# PROMPT
Recast each line of the material below as a Markdown table with two columns, Row and Line text, and skip any blank lines. Leave the pictures out of your answer.

[Click-target data]
[start]
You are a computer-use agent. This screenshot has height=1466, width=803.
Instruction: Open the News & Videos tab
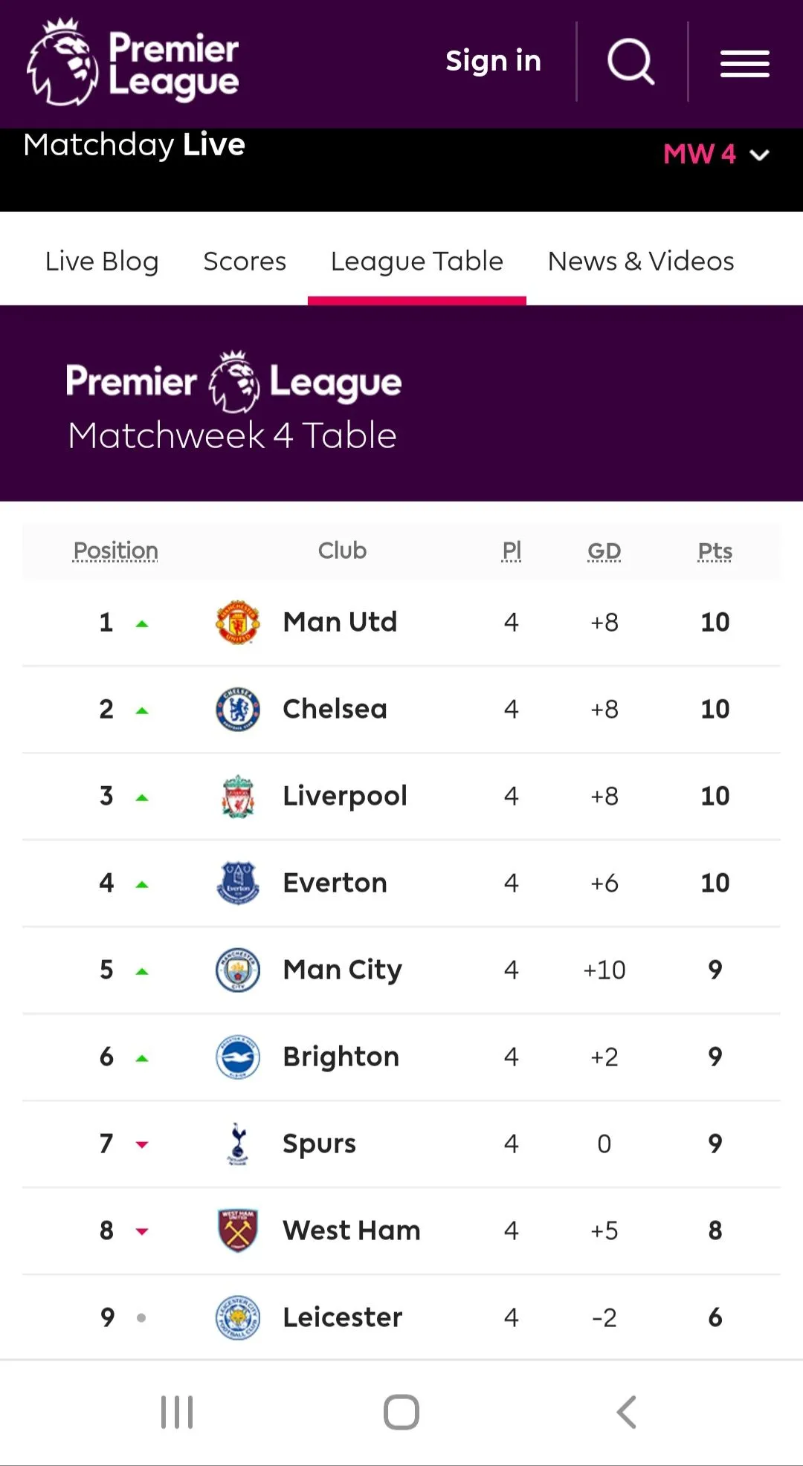pos(641,262)
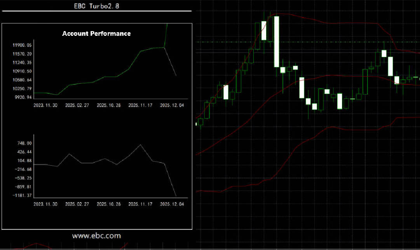This screenshot has height=250, width=420.
Task: Select 2023.11.30 date under the upper chart
Action: pyautogui.click(x=45, y=105)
[end]
# OUTPUT BELOW
| Row | Line text |
|---|---|
| 1 | You are a computer-use agent. This screenshot has height=1466, width=803. |
| 2 | Instruction: Open the News & Videos tab |
| 3 | pos(641,262) |
| 4 | This screenshot has height=250, width=420. |
| 5 | Task: Select 2023.11.30 date under the upper chart |
| 6 | Action: pyautogui.click(x=45, y=105) |